A surface response design was employed to develop a sodium hydroxide (NaOH) pretreatment method for Quercus variabilis Blume using low NaOH concentration at low temperature. Nevertheless, the persistent issues associated with alkaline pretreatment of lignocellulose, namely high-water consumption and wastewater generation, remain prevalent in this pretreatment process. To address these challenges, this study aimed to conduct enzymatic hydrolysis of NaOH-treated Q. variabilis Blume without the intermediary washing steps. The results revealed that, following pretreatment and solid-liquid separation, NaOH-treated Q. variabilis Blume could be directly subjected to cellulase-mediated hydrolysis with pH adjustment, eliminating the need for washing steps.
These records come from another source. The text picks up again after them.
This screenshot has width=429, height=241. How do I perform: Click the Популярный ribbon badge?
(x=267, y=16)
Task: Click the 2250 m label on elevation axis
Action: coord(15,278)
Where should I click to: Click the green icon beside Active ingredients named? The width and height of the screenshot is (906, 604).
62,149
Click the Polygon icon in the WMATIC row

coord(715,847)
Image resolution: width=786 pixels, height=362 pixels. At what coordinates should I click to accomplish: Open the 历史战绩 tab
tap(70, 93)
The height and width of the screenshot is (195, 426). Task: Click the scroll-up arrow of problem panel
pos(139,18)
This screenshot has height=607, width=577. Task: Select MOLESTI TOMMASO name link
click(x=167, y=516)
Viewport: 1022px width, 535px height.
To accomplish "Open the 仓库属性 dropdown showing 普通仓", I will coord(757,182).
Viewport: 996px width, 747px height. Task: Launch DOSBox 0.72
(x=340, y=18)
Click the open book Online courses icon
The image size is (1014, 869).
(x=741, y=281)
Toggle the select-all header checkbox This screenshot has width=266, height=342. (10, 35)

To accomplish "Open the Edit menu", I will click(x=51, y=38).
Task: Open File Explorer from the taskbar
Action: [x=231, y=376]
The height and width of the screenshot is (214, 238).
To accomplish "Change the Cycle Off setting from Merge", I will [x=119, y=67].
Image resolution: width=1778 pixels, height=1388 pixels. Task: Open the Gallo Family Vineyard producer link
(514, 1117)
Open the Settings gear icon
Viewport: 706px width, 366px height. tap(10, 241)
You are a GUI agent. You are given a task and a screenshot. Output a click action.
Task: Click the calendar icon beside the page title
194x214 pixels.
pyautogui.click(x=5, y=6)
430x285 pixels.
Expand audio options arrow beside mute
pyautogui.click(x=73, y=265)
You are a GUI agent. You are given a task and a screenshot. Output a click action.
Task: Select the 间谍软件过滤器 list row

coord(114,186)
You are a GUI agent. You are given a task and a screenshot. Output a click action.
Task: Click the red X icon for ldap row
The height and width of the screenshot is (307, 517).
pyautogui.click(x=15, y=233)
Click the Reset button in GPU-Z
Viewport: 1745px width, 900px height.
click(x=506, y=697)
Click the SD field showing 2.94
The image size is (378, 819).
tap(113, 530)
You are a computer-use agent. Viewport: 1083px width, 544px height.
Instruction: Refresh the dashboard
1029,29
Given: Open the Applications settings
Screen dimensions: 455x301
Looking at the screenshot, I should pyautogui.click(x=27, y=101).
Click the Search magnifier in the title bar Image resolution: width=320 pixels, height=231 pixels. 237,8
The maximum enzymatic hydrolysis efficiency reached 95.9% under specific conditions (1.2% NaOH, 8.9 °C, 32.1 h). This approach offers a promising avenue to enhance the enzyme hydrolysis rate of NaOH-treated lignocellulose. Notably, the low-temperature and low-concentration NaOH treatment effectively removed a substantial portion of lignin and hemicelluloses, resulting in a higher crystallinity index of the cellulose-rich residue compared to substrates treated solely with steam explosion. The integration of direct pretreatment and alkaline treatment emerges as an environmentally friendly and economically viable method for producing glucose and high-purity lignin. The obtained lignin can be further transformed into high-value products within the biorefinery framework.